== THE PROBLEM ==
In the text on the center's education and training programs, condense the paragraph beginning "The Lee Summer Student Fellowship promotes" into a bulleted list that keeps its main facts.

== TEXT PROVIDED ==
The Center’s Administrative Core is integral in managing the Center’s Educational and Training component which is composed of the following three programs designed to support education and research training at the three different levels and organized by the leadership of Drs. Said and Asahina.
Lee Summer Student Research Fellowship:
The Lee Summer Student Fellowship promotes hands-on research training for undergraduate, Master, and medical students. This program was commenced in 2001 based on the center’s endowment established by Dr. Sheng-Pu Lee. The program is aimed at supporting and inspiring the interest of students in research on the center’s theme. Eligible students who are interested in the Program may apply as long as they are able to work at least 8 weeks during the summer on a project related to the center’s theme as full-time fellows in the Center member’s laboratories. From 2015 to 2020, 46 students have been supported by the Program. Applicants are reviewed by Drs. Said and Asahina, and students are required to present their work undertaken in their mentor’s lab at the Progress Report meeting held on the second Friday of August. Upon completion of the fellowship, each student receives a certificate and an award of $800-1,000.

(Stored records)

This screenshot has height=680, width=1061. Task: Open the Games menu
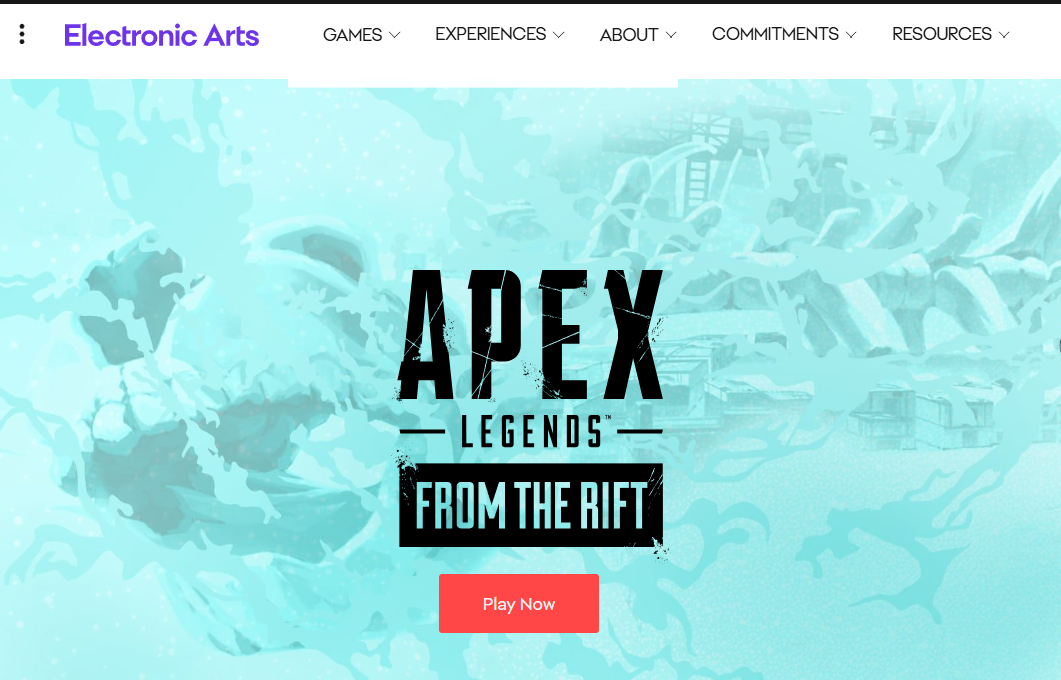[361, 35]
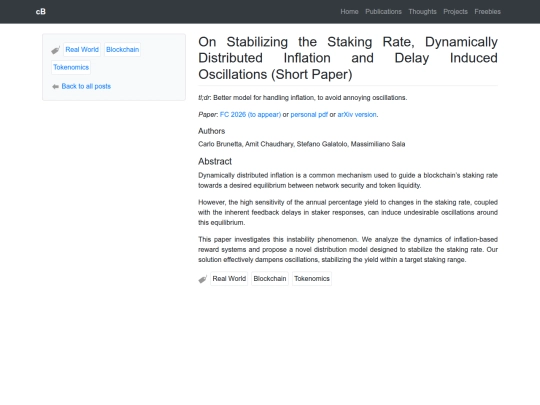Select the Blockchain sidebar tag

(x=123, y=50)

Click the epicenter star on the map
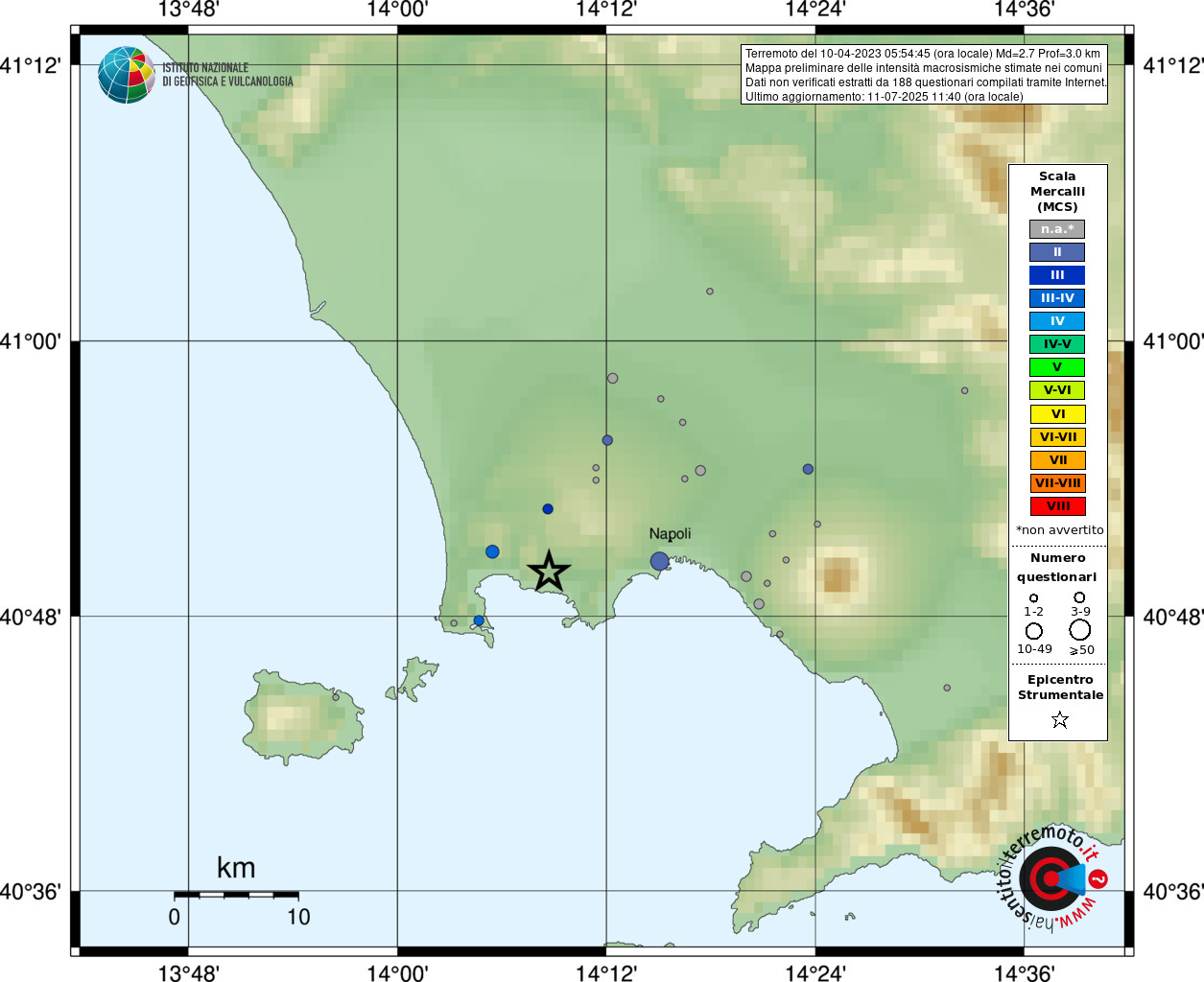[549, 572]
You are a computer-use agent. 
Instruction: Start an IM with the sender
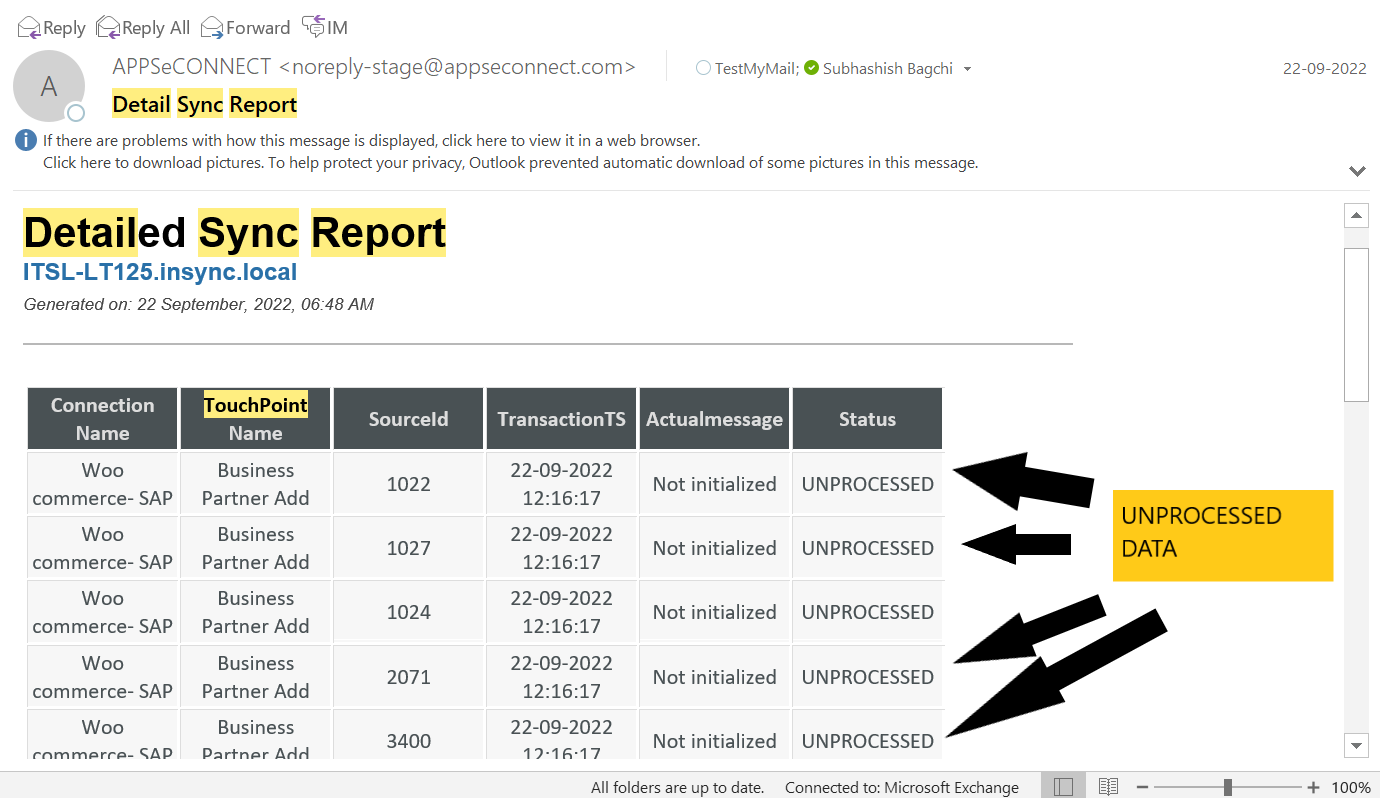[x=325, y=27]
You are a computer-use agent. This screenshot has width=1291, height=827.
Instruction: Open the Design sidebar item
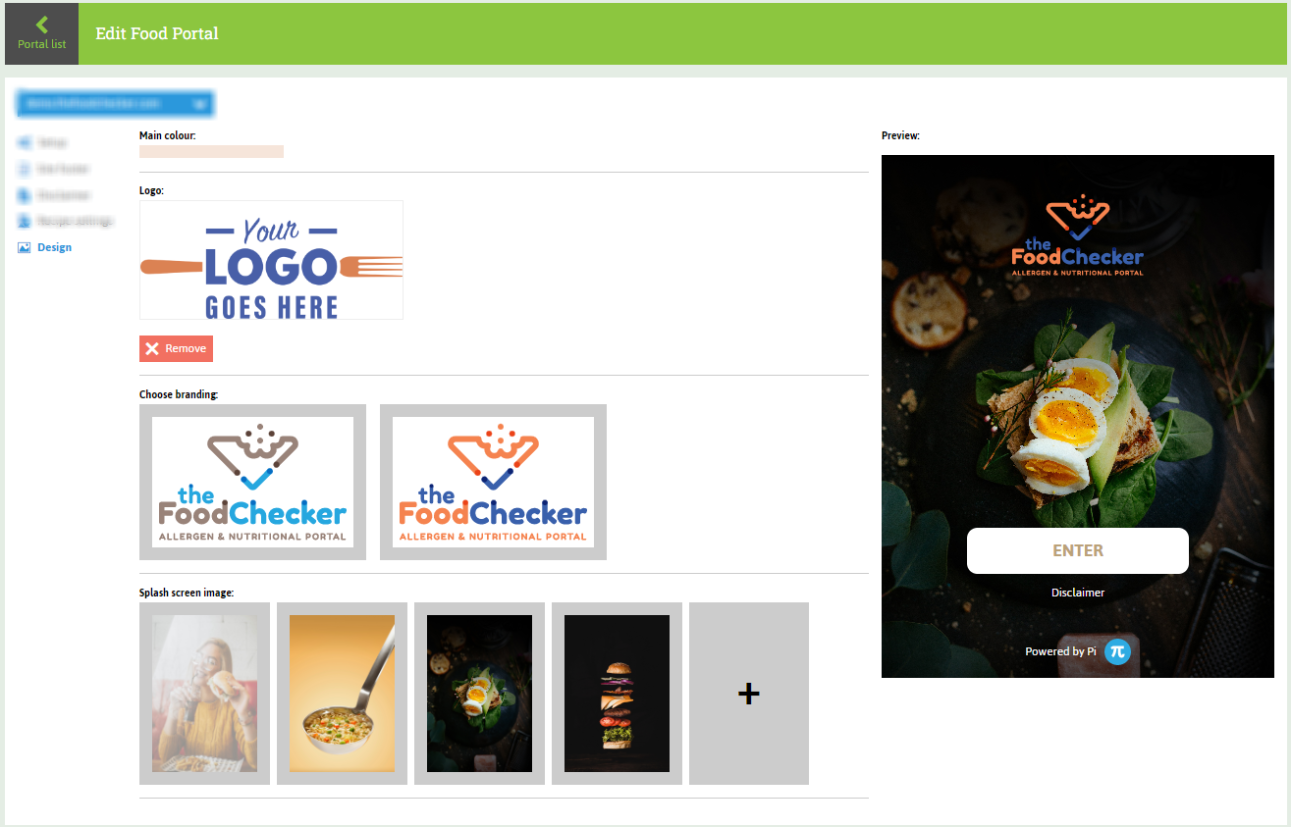coord(45,247)
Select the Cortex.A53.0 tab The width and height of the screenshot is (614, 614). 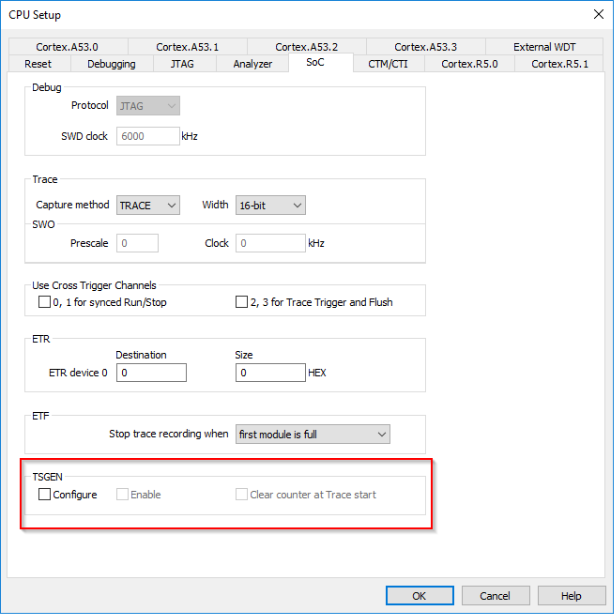[x=67, y=46]
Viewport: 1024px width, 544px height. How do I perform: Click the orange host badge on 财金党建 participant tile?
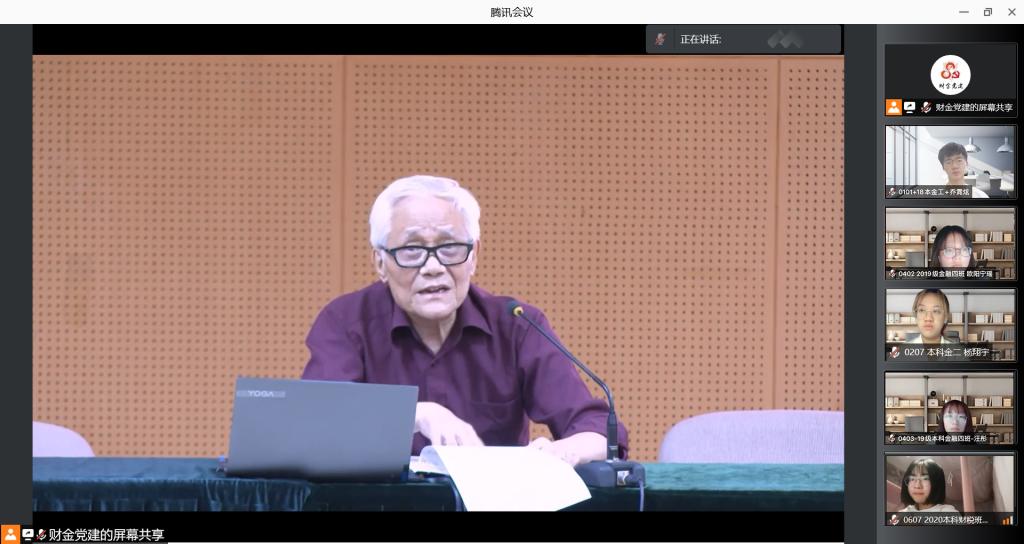[x=893, y=107]
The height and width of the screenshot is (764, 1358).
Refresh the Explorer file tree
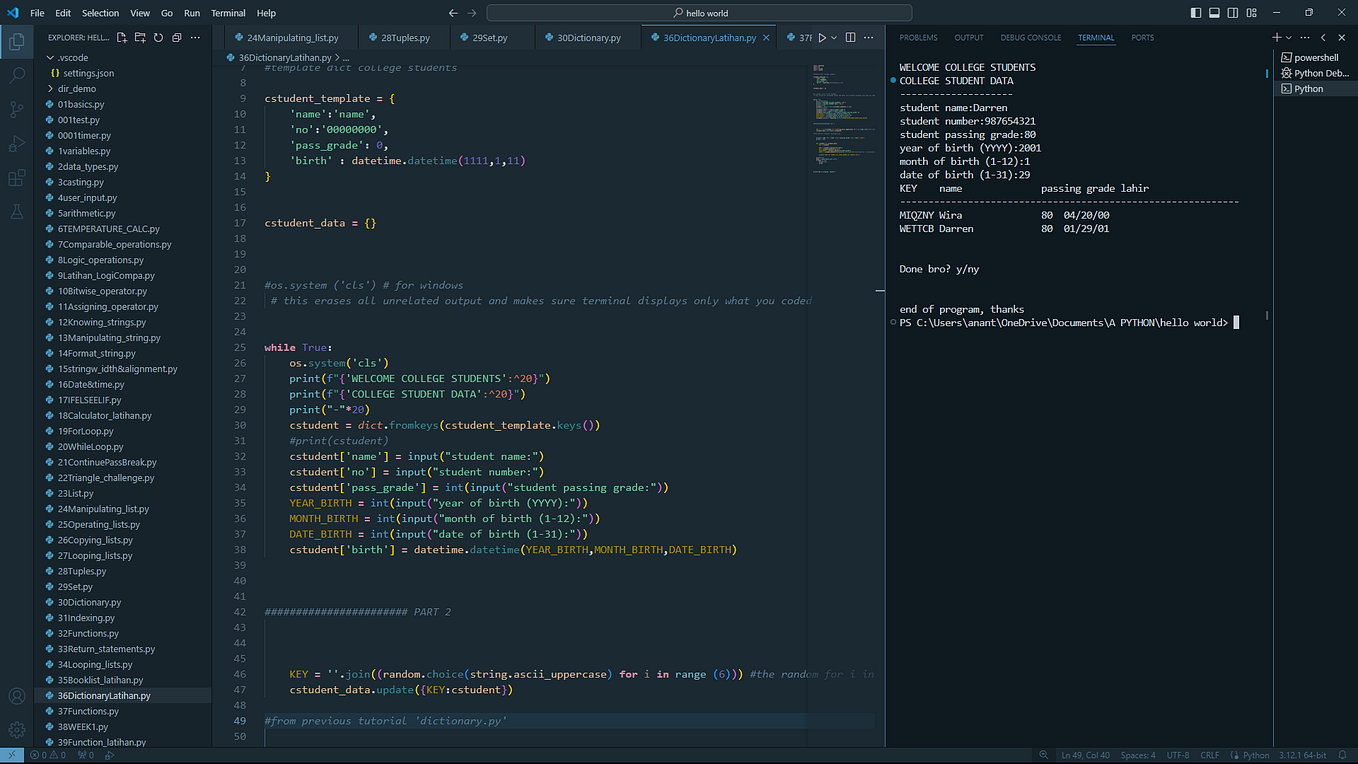(x=158, y=37)
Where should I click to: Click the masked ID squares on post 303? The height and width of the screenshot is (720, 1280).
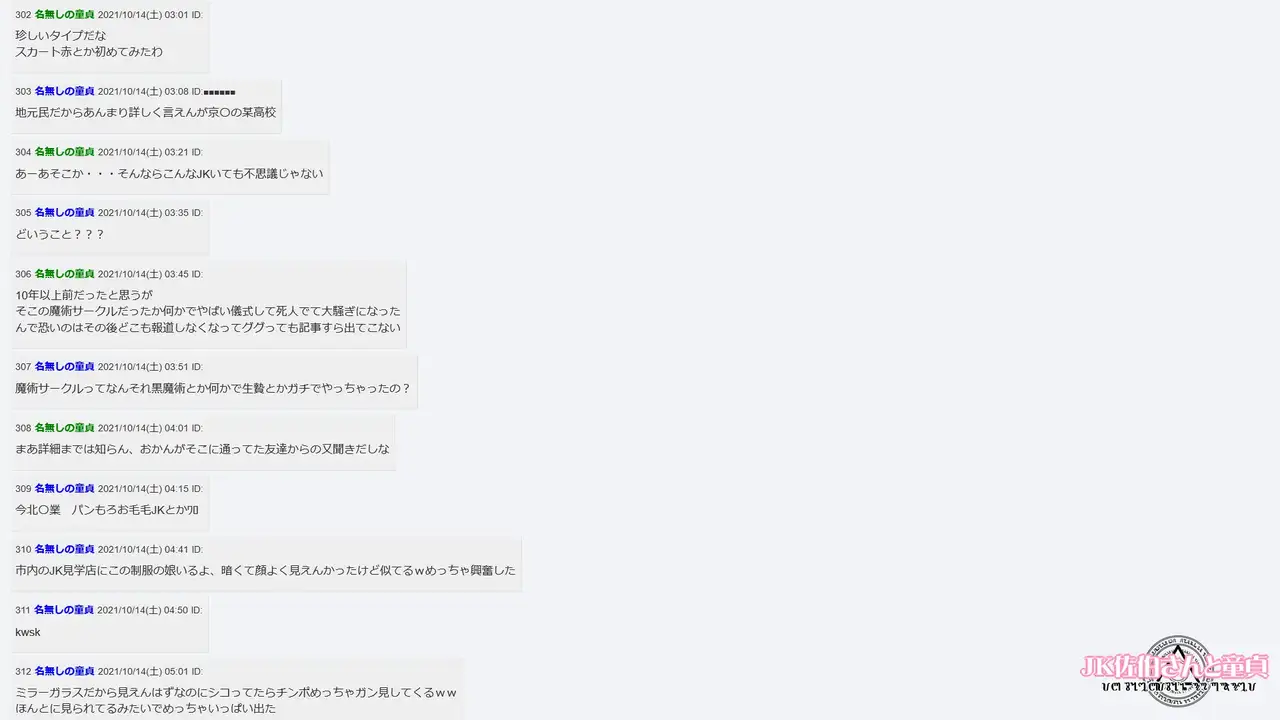click(219, 92)
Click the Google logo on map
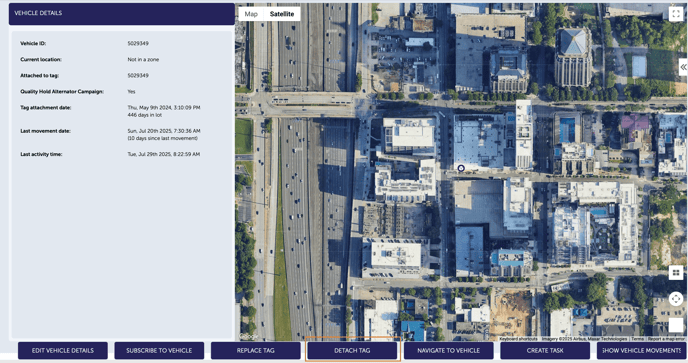The height and width of the screenshot is (363, 688). pyautogui.click(x=248, y=337)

== ANSWER TO THE PROBLEM ==
- Offers hands-on research training to undergraduate, Master, and medical students
- Started in 2001 with the center's endowment established by Dr. Sheng-Pu Lee
- Aims to support and inspire student interest in research on the center's theme
- Applicants must be able to work full time for at least 8 weeks in the summer on a project related to the center's theme, in Center members' laboratories
- Supported 46 students from 2015 to 2020
- Drs. Said and Asahina review applicants
- Students present their work at the Progress Report meeting on the second Friday of August
- Each student who completes the fellowship receives a certificate and an award of $800-1,000